Copy the material from its first line through the line containing "Action: (270, 667)", inclusive, swapping each occurrence of "heading" for "title" and leaving all else unchanged.
---------- Records to process
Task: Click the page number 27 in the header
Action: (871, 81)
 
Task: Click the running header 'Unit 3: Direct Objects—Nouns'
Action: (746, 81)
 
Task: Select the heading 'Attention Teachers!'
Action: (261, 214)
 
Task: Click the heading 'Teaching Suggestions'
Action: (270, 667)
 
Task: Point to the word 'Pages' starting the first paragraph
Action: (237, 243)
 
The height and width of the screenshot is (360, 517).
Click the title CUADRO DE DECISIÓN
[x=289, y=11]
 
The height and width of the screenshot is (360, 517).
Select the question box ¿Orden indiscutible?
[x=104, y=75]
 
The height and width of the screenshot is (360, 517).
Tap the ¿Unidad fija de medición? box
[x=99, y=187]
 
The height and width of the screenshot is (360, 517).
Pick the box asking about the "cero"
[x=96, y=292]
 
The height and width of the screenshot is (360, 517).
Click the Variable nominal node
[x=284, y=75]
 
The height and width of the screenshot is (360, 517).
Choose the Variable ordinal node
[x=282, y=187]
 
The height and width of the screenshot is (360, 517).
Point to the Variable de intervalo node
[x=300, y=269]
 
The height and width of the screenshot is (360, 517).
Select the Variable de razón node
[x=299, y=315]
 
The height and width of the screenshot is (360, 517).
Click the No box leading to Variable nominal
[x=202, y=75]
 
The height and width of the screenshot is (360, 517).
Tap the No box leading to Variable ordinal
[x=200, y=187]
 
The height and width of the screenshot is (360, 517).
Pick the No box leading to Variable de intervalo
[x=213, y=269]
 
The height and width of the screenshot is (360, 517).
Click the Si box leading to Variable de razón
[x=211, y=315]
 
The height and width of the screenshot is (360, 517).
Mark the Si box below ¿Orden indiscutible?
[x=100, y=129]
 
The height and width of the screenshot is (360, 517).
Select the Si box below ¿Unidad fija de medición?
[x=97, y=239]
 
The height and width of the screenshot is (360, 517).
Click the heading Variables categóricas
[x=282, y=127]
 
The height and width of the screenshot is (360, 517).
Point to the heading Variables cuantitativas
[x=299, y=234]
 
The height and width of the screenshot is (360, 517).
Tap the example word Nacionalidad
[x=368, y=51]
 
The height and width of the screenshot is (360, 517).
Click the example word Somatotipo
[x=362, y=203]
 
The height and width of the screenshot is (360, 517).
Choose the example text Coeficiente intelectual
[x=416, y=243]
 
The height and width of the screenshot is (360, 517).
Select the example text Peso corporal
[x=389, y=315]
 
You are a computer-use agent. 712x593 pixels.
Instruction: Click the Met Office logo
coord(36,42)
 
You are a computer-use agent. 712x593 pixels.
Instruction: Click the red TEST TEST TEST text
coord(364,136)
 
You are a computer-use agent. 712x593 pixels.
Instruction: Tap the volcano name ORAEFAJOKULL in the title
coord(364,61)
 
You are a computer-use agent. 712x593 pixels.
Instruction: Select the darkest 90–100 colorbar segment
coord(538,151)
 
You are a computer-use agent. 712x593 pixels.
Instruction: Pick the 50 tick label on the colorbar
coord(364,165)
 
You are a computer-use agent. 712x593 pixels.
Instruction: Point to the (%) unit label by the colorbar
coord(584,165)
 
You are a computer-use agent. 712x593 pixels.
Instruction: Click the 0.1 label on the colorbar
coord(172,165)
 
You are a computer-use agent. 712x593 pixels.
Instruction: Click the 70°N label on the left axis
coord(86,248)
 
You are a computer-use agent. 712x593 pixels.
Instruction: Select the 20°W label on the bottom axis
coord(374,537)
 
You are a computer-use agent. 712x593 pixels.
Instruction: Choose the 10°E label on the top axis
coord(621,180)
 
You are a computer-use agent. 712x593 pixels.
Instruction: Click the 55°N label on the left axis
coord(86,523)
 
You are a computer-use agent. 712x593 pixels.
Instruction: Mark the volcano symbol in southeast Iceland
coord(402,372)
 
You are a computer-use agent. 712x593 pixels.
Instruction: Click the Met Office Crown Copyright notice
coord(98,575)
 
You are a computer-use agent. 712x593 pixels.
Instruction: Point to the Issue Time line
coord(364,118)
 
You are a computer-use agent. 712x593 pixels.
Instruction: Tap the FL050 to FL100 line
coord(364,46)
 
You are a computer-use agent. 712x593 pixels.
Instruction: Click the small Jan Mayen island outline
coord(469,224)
--------------------
§ **Solution**
Task: Click the page number 27 in the header
Action: (871, 81)
 
Task: Click the running header 'Unit 3: Direct Objects—Nouns'
Action: (746, 81)
 
Task: Select the title 'Attention Teachers!'
Action: (261, 214)
 
Task: Click the title 'Teaching Suggestions'
Action: (270, 667)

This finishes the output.